AILD play in drop-C, not drop-D.


----------



## Dead but Dreaming (Dec 3, 2008)

Vital Remains is my fav drop-d band. Deicide also used drop-d tuning on "Insineratehymn". Some great songs on that album as well.


----------



## Metal Ken (Dec 3, 2008)

Dead but Dreaming said:


> Vital Remains is my fav drop-d band. Deicide also used drop-d tuning on "Insineratehymn". Some great songs on that album as well.



This man is wise.


----------



## code_red (Dec 3, 2008)

The Small Hours - Metallica
Tool has lots of drop D stuff.
Spoonman - Soundgarden
Outshined - Soundgarden
Davidian - Machine Head 
Low - Testament


----------



## Metal Ken (Dec 3, 2008)

code_red said:


> The Small Hours - Metallica
> Tool has lots of drop D stuff.
> Spoonman - Soundgarden
> Outshined - Soundgarden
> ...



Low is in C# standard.


----------



## BurialWithin (Dec 3, 2008)

protest the hero i think..


----------



## lobee (Dec 3, 2008)

BurialWithin said:


> protest the hero i think..


They're in Eb standard and at times drop the low Eb string 1 step.


----------



## Anthony (Dec 3, 2008)

The Darkness uses Drop D sometimes! Cool!


----------



## kmanick (Dec 4, 2008)

Nevermore has a couple (down 1/2 step)
Seed Awakening -EOR
Create the Infinite -EOR
Psalm of Lydia - TGE
I'm sure some of their 6 string CD's (Politics, DNB, etc) have some too.


----------



## Colton165 (Dec 4, 2008)

auxioluck said:


> Lamb of God


+10201021 

Ruin is one of the heaviest, chunkiest and thickest songs to me, regarless if other bands play in drop g and this is only in D


----------



## mat091285 (Dec 15, 2008)

Years of fire -> MySpace.com - YEARS OF FIRE - CLEVELAND, Ohio - Metal / Thrash / Ghettotech - www.myspace.com/yearsoffire

New Annihilator albums?


----------



## Unknown Doodl3.2 (Dec 15, 2008)

Martyr use drop D a lot, but good luck playing their songs


----------



## Daemoniac (Dec 16, 2008)

16volt, anything on "SuperCoolNothing" im pretty sure is in drop-D.

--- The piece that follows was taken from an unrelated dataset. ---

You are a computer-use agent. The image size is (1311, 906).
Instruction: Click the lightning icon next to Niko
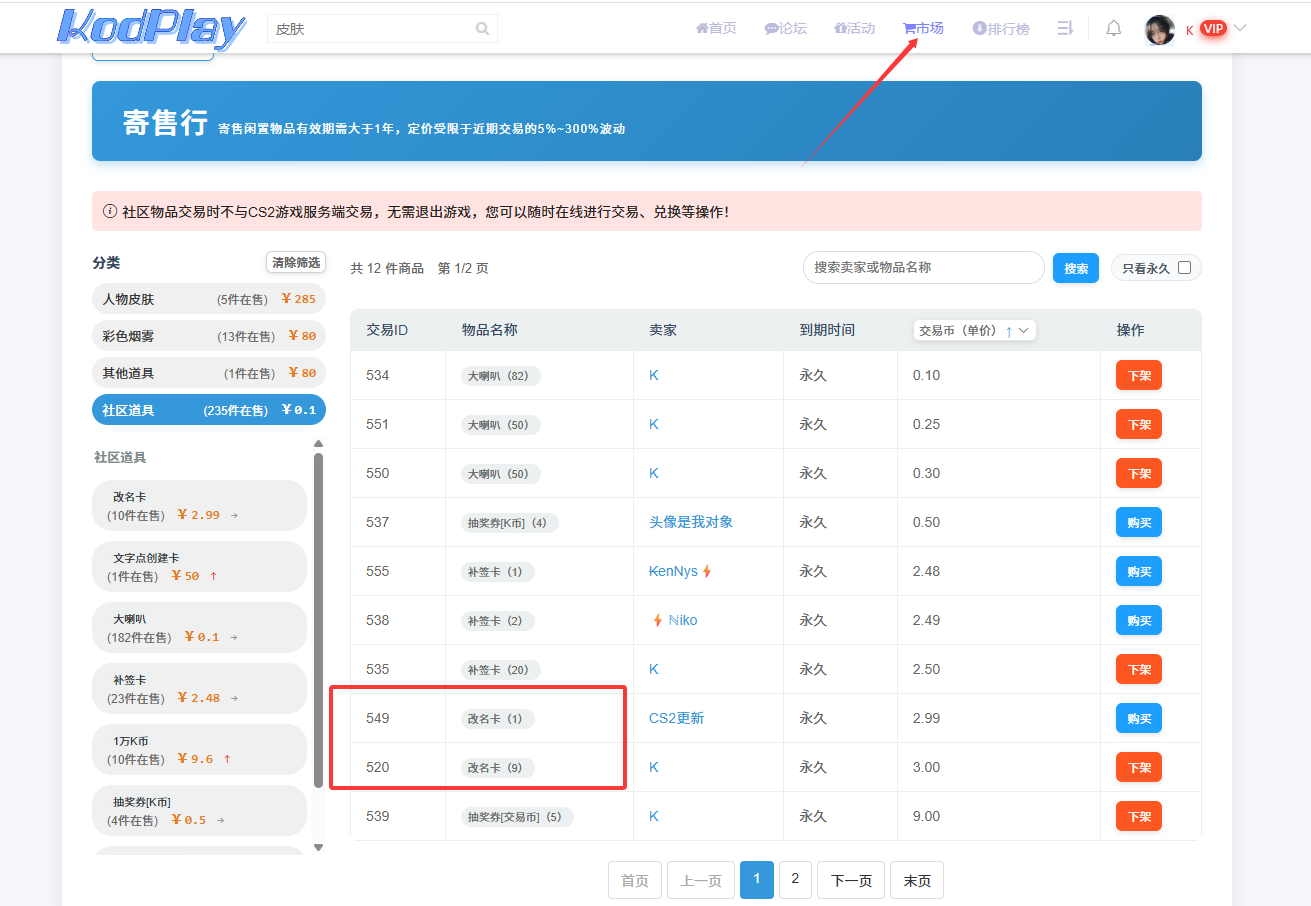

Same thing goes here too, its some of the thickest heaviest sounding guitar tone ever, and its only drop D. Probably a bit easy to play mind you


----------



## Harry (Dec 16, 2008)

lobee said:


> They're in Eb standard and at times drop the low Eb string 1 step.




I'm pretty sure the entire A Calculated Use Of Sound EP is tuned Eb, while you can noticeably hear the Drop C# tuning on songs like Blindfolds Aside


----------



## omentremor (Dec 16, 2008)

songs to keep you entertained for a while
Martyr - Warp Zone
Vital Remains - Dechristianize (its either d standard or drop, easy enough to work out the change)
All That remains - Darkened heart, This Calling
Manntis - Axe of Redemption, Second Life Ahead
God Dethroned - The Execution Protocal (fucking badass song)
Job For A Cowboy - Knee Deep
Psycroptic - The Colour of Sleep
Divine Heresy - Bleed the Fifth (is in standard but its easy to work out, and is sick)


----------



## Mattmc74 (Dec 16, 2008)

Can't forget good ol' Alice in Chains! They played in standard and drop d a half of a step down.


----------